Türk edebiyatının büyük ustalarından Sabahattin Ali’nin öykü ve masallarını bir araya getiren Sırça Köşk, modern Türk hikâyeciliğinin en önemli kitaplarından biri. Her gün biraz daha büyüyerek tüm halkı, kenti, hatta ülkeyi ele geçiren sırça köşklerin, iktidar sahiplerinin, düzen eleştirisinin, *tehlikeli* düşüncelerin, toplumsal gerçekçiliğin, bugün de geçerliğini koruyan, hiciv dolu, ironik ve acı öyküleri…
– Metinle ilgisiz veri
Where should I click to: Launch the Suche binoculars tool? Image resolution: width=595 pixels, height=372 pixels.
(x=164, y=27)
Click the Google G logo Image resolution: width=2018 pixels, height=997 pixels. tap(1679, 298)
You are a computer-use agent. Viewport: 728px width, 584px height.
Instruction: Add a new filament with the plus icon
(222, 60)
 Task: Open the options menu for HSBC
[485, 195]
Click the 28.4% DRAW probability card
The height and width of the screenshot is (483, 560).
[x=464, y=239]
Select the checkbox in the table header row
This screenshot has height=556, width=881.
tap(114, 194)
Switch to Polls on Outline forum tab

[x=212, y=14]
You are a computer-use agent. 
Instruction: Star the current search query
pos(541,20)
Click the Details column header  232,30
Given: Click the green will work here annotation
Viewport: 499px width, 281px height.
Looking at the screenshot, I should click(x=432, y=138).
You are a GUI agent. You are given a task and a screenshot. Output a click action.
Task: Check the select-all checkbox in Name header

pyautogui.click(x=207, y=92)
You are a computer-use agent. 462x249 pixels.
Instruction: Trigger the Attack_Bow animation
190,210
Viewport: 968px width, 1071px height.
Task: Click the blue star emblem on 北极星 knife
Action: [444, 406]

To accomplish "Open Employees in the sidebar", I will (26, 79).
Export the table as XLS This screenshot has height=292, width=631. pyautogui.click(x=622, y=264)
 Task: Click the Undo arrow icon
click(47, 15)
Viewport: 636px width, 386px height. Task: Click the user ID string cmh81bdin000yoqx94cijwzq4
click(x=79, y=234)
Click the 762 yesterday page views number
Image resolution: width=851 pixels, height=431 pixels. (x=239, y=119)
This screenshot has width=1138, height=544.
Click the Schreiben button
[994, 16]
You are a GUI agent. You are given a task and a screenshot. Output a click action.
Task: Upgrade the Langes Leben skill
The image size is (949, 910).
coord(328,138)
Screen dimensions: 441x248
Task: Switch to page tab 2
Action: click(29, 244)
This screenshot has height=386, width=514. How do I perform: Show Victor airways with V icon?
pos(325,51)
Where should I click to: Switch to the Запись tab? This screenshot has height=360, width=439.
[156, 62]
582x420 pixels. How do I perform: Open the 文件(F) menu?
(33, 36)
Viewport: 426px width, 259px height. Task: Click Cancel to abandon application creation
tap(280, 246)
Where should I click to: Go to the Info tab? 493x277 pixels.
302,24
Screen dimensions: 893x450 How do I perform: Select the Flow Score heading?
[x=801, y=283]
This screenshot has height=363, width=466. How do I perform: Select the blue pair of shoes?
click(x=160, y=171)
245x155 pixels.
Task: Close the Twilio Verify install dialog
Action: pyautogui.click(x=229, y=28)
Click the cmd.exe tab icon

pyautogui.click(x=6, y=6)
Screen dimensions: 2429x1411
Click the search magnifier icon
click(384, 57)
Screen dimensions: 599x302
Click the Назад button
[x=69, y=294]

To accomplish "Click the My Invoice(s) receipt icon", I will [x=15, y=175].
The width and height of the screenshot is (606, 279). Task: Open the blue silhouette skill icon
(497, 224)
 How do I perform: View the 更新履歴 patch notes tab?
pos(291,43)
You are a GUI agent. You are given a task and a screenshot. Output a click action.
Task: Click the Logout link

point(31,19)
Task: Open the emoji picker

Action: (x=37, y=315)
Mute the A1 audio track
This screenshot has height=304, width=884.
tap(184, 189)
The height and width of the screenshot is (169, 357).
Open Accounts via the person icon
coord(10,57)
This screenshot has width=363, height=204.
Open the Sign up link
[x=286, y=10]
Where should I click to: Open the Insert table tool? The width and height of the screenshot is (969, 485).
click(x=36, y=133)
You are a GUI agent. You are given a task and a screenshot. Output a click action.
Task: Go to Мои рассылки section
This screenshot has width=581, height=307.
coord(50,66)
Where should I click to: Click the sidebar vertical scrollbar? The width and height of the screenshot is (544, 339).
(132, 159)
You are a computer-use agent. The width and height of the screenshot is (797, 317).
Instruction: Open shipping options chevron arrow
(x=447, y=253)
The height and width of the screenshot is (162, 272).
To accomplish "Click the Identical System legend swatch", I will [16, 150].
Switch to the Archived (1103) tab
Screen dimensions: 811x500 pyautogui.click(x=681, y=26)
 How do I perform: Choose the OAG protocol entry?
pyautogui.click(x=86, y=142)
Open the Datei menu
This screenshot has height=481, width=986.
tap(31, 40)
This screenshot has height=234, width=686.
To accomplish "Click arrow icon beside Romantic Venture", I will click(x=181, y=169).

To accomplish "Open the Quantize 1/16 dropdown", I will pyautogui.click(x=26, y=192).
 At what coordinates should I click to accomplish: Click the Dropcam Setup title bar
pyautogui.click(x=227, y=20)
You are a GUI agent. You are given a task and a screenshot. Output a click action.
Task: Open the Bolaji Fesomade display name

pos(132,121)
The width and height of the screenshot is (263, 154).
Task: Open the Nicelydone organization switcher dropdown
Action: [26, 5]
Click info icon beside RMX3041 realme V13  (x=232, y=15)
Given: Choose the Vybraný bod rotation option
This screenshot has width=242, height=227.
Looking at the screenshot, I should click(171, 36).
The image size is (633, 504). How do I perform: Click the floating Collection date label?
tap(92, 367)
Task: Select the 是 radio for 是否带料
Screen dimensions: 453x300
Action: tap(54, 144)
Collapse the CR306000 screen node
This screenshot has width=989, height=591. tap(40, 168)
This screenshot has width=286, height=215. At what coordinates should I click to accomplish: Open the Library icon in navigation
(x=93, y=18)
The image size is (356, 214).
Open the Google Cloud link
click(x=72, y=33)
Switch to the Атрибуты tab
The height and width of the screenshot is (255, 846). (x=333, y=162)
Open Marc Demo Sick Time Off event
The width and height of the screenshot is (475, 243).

*Halk ne sorduysa cevabını almış, bütün odalarla aylak oturan insanların pek lüzumlu olduğuna inanmış; çünkü bunların kimi sırça köşkün ışıkçı başısı, kimi döşekçi başısı, kimi onun yamağı, kimi yamağının yamağı imiş. Eh, artık bir sırça köşk olduktan sonra, onun hizmetine bakanlar, sonra bu hizmete bakanların hizmetine bakanlar elbette olacakmış. Ama sırça köşktekiler arttıkça, halkta onları doyuracak takat kalmamış. O zaman sırça köşkün adamları gelip herkesin yiyeceğini, giyeceğini zorla almışlar. Ayak direyenleri götürüp sırça köşkün bodrumuna kapamışlar.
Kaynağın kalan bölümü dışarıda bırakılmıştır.